アイ・ティ・アール(ITR)は、国内のERPの提供形態別とパッケージ製品の運用形態別での市場規模推移および予測を、4月23日に発表した。
国内ERP市場の2018年度の売上金額は1004億円、前年度比9.1%増と堅調な伸びとなっており、2019年度も同13.4%増と前年度を上回る成長を見込んでいる。
老朽化した既存システムのリニューアルや、導入済み製品の機能拡張・適用範囲の拡大など、今後もERPに対する投資は安定的な増加が見込まれることから、同市場のCAGR(2018~2023年度)は9.5%と予測する。
同市場を提供形態別(パッケージ、SaaS)で見ると、パッケージ市場のシェアは年々減少傾向にある一方で、SaaS市場が急拡大している。2018年度のSaaS市場の売上金額は前年度比38.9%増の264億円、2019年度も同36.4%増と引き続き大幅な伸びが予想される。主要ベンダーがSaaSの販売を強化しており、既存のパッケージ導入企業も徐々にSaaSに乗り換えていることから、2022年度にはSaaS市場がパッケージ市場を上回る見込みとなっている。

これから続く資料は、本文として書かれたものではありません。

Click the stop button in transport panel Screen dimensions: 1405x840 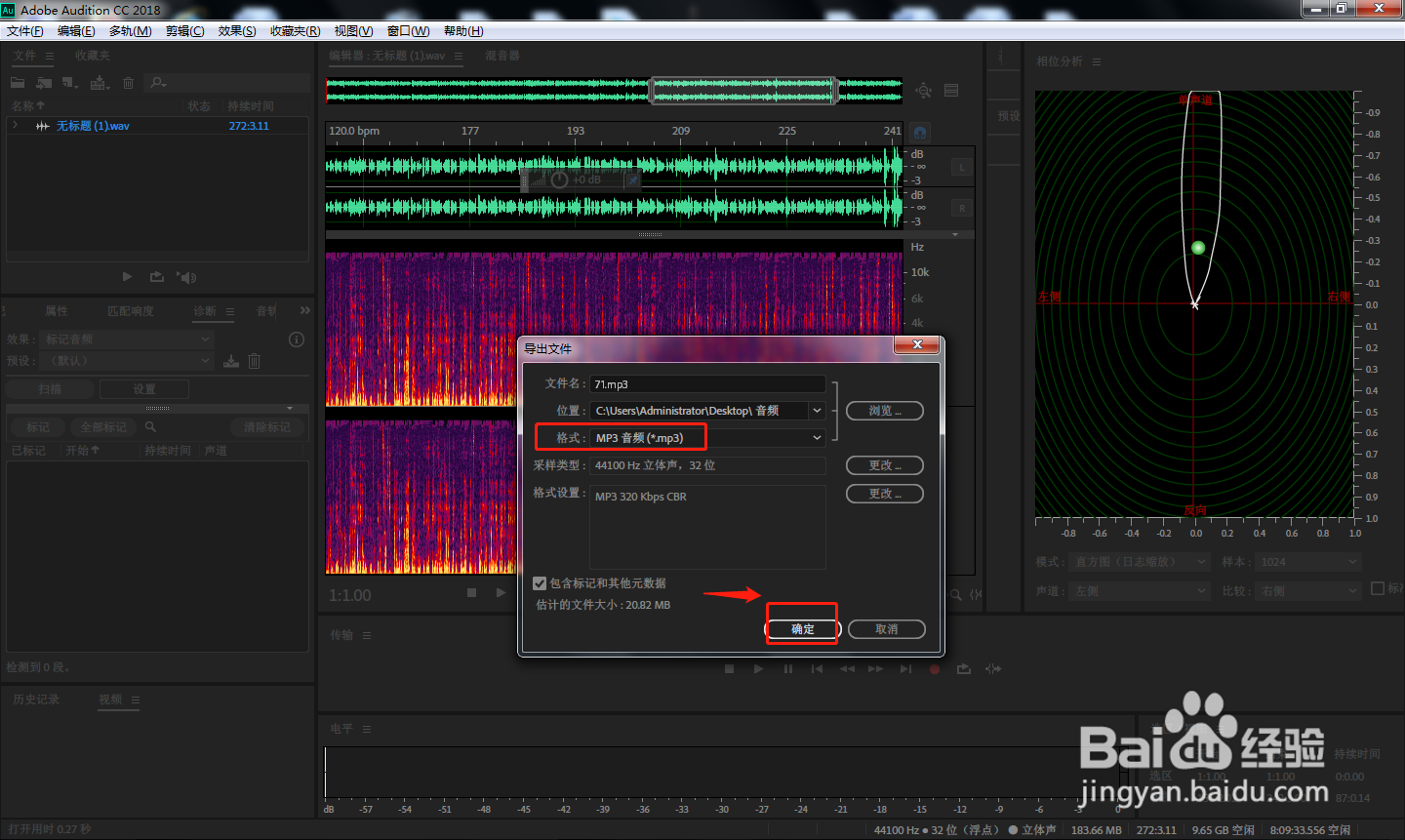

ユーザー企業の運用形態別では、オンプレミスでの運用が年々減少しており、自社のIaaSとセットで販売するベンダーが増えつつあることもあわせて、ERPパッケージの稼働環境としてIaaSを選択する企業が増えつつある。IaaSは2018年度まではAWSでの導入が主体だったが、2019年度以降はAWS以外のベンダーが提供するIaaSでの導入も増加傾向となっている。